[Bagian Dokumen]
ANWAR AT-TANZIL WA ASRAR AT-TA’WIL
KARYA AL-BAIDHAWI
A. Pengenalan
Kitab
1.
Nama Kitab:
Anwar at-Tanzil wa Asrar
at-Ta’wil. Dikenal dengan nama Tafsir al-Baidhawi.
2.
Nama Penulis:
Nashir ad-Din, Abu Said Abd Allah
bin Umar bin Muhammad al-Baidhawi as-Syairazi. Lebih dikenal dengan nama
al-Baidhawi. (w. 691H/1097M)
4.
Kota Penerbit: Beirut, Lebanon
5.
Tahun Terbit: t.th
6.
Jumlah Juz/Jilid: 2 Juz/Jilid
No
|
Juz/Jilid
|
Surat
|
Hlm
|
1
|
I
|
al-Fatihah – al-Isra’
|
586
|
2
|
II
|
Al-Kahfi – an-Nas
|
635
|
B.
Biografi Mufassir
Nama lengkap al-Baidhawi adalah
Nashir ad-Din, Abu Sa’id Abu al-Khoir, Abd Allah bin Umar bin Muhammad bin Ali
al Baidhowi as-Syairazi. Beliau dilahirkan di Baida’ sebuah daerah yang
berdekatan dengan kota Syiroz di Iran.[2] Di kota inilah Beliau
tumbuh dan berkembang menimba ilmu. Ia juga sempat tinggal dan belajar di
Baghdad hingga kemudian menjadi hakim agung di Syiraz mengikuti jejak ayahnya.

[Yang Diminta]
A – Tulis ulang bagian teks tentang Tafsir al-Baidhawi mulai dari "ANWAR AT-TANZIL WA ASRAR AT-TA’WIL" dan berakhir pada "al-Baidhawi. (w. 691H/1097M)", lalu ganti "Kitab" dengan "Buku".
B – Lanjutkan teks tentang Tafsir al-Baidhawi mulai setelah kalimat terakhir yang tercantum.

[Data yang Diberikan]
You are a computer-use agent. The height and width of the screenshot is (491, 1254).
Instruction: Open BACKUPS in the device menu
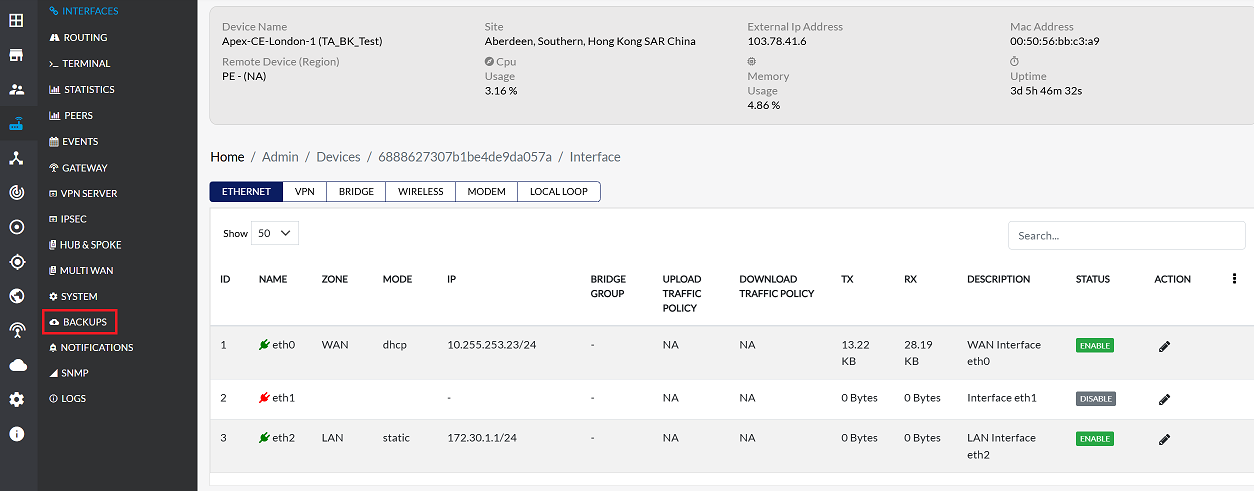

[Jawaban Tugas]
A –
ANWAR AT-TANZIL WA ASRAR AT-TA’WIL
KARYA AL-BAIDHAWI
A. Pengenalan
Buku
1.
Nama Buku:
Anwar at-Tanzil wa Asrar
at-Ta’wil. Dikenal dengan nama Tafsir al-Baidhawi.
2.
Nama Penulis:
Nashir ad-Din, Abu Said Abd Allah
bin Umar bin Muhammad al-Baidhawi as-Syairazi. Lebih dikenal dengan nama
al-Baidhawi. (w. 691H/1097M)

B –
Al-Baidhawi hidup dalam suasana
politik yang tidak menentu. Sultan Abu Bakar yang memegang tampuk kekuasaan di
Syiraz saat itu sangat lemah, tidak mempunyai kekuatan yang cukup untuk
membangun tatanan masyarakat yang baik. Bukan hanya supremasi keadilan yang
lemah, namun para elit politik yang berkuasa pun hidup dalam budaya yang
hedonis dan boros. Intervensi penguasa terhadap dunia peradilan pun demikian
kuatnya, sehingga banyak ahli fiqh yang menghawatirkan kemungkinan diperintah
untuk mengeluarkan fatwa yang bertentangan dengan syariat islam. Mungkin, karena pertimbangan
inilah setelah mengikuti guru spiritualnya, Syeh Muhammad Khatai
yang memintanya keluar dari pemerintah yang menyebabkan Al Baidhawi
mengundurkan diri dari jabatan hakim agung. Selepas mengundurkan
diri, Beliau mengembara ke Tabriz hingga akhir hayatnya. Di kota
inilah beliau berhasil menulis salah satu karya monumentalnya berupa tafsir
yang berjudul “Anwar at tanzil wa asror at ta’wil”.
Mengenai tahun meninggalnya tidak
ada kesepakatan di antara ulama. As-Subki dan al-Asnawi menyebut tahun wafat
al-Baidjawi adalah tahun 691H/1097M, semantara Ibnu Katsir tahun 685H/1092M..[3]
Di antara karya-karya al-Baidhawi
adalah:
1.
Al-Minhaj
fi Ilm al-Ushul
2.
Syarh
Mukhtashar Ibn Hajib fi al-Ushul
3.
Al-Idhah
fi Ushul ad-Din
4.
Al-Ghazah
al-Qashwa fi al-Fiqh
5.
Syarh
al-Kafiyah li Ibn Hajib
6.
Anwar
at-Tanzil wa Asror at-Ta’wil.[4]
C. Tafsir
Anwar at-Tanzil wa Asrar at-Ta’wil
1.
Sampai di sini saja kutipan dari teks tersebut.